__Material for this task__:
☆ ☆ ☆

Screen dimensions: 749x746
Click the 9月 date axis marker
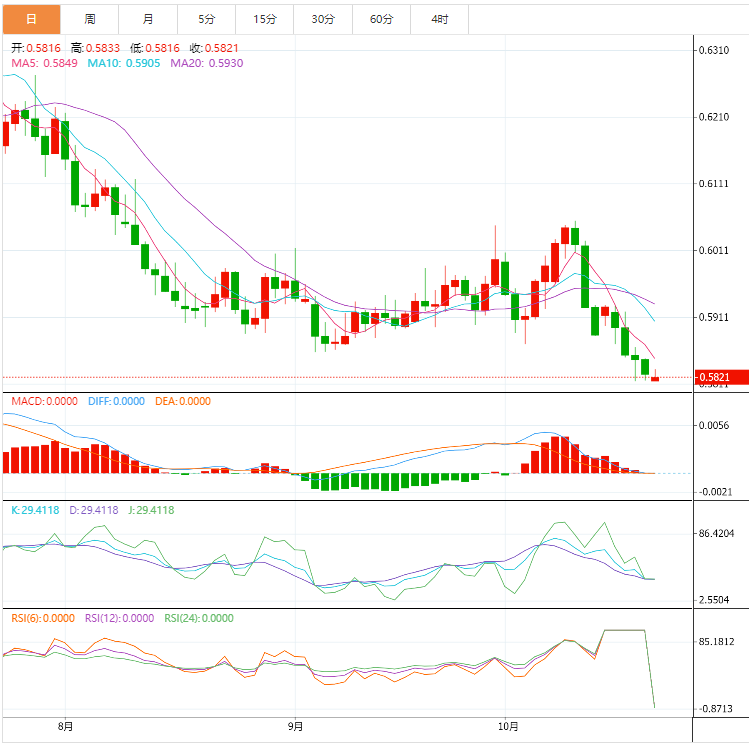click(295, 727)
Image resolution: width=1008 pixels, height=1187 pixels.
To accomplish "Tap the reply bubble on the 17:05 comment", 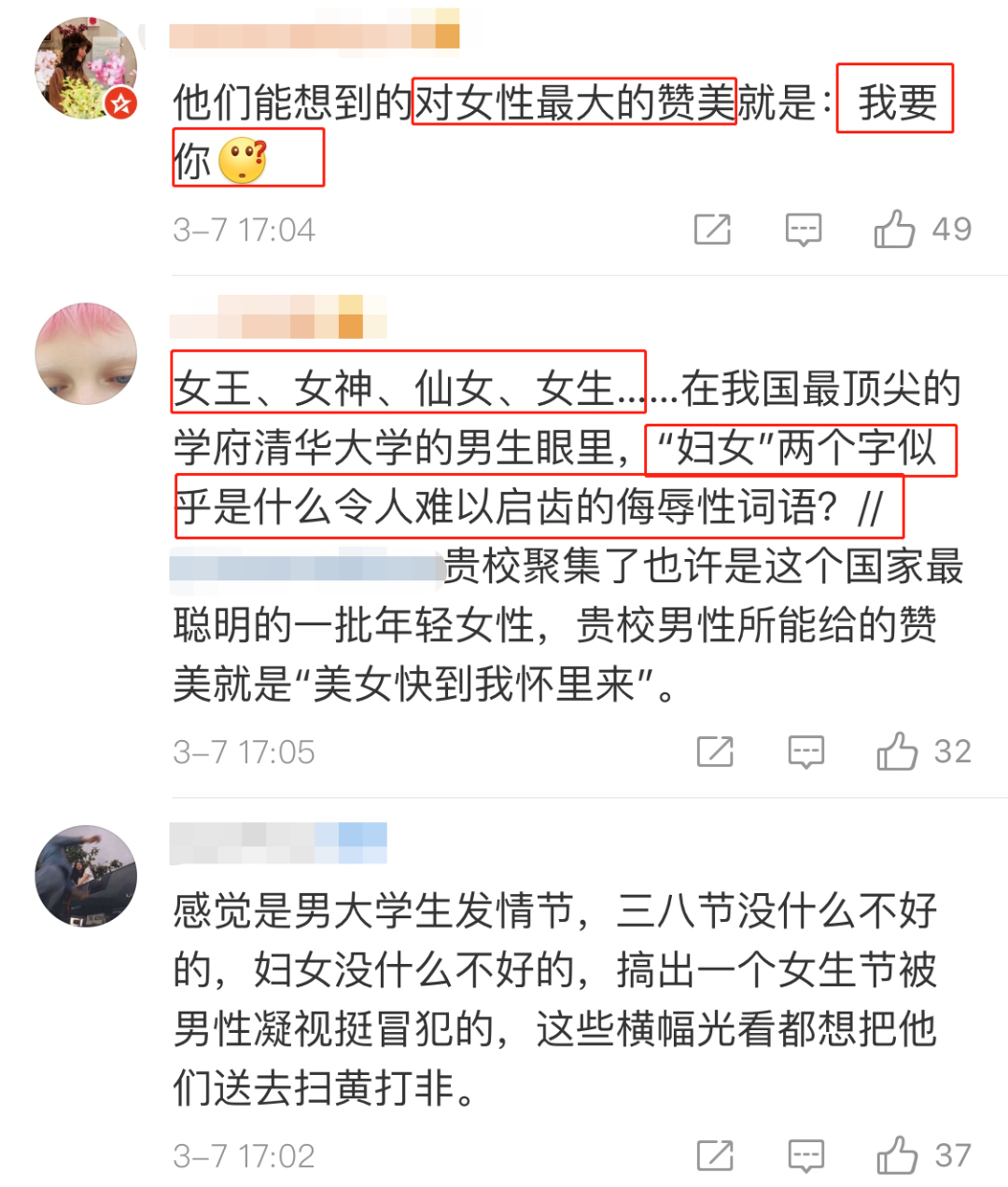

☆ ☆ ☆

__What you will do__: Before duplicating, set the pictures aside; then output exactly the lines from the one with "Image resolution: width=1008" through the end of the records, and only those.

__Exercise result__:
Image resolution: width=1008 pixels, height=1187 pixels.
To accomplish "Tap the reply bubble on the 17:05 comment", 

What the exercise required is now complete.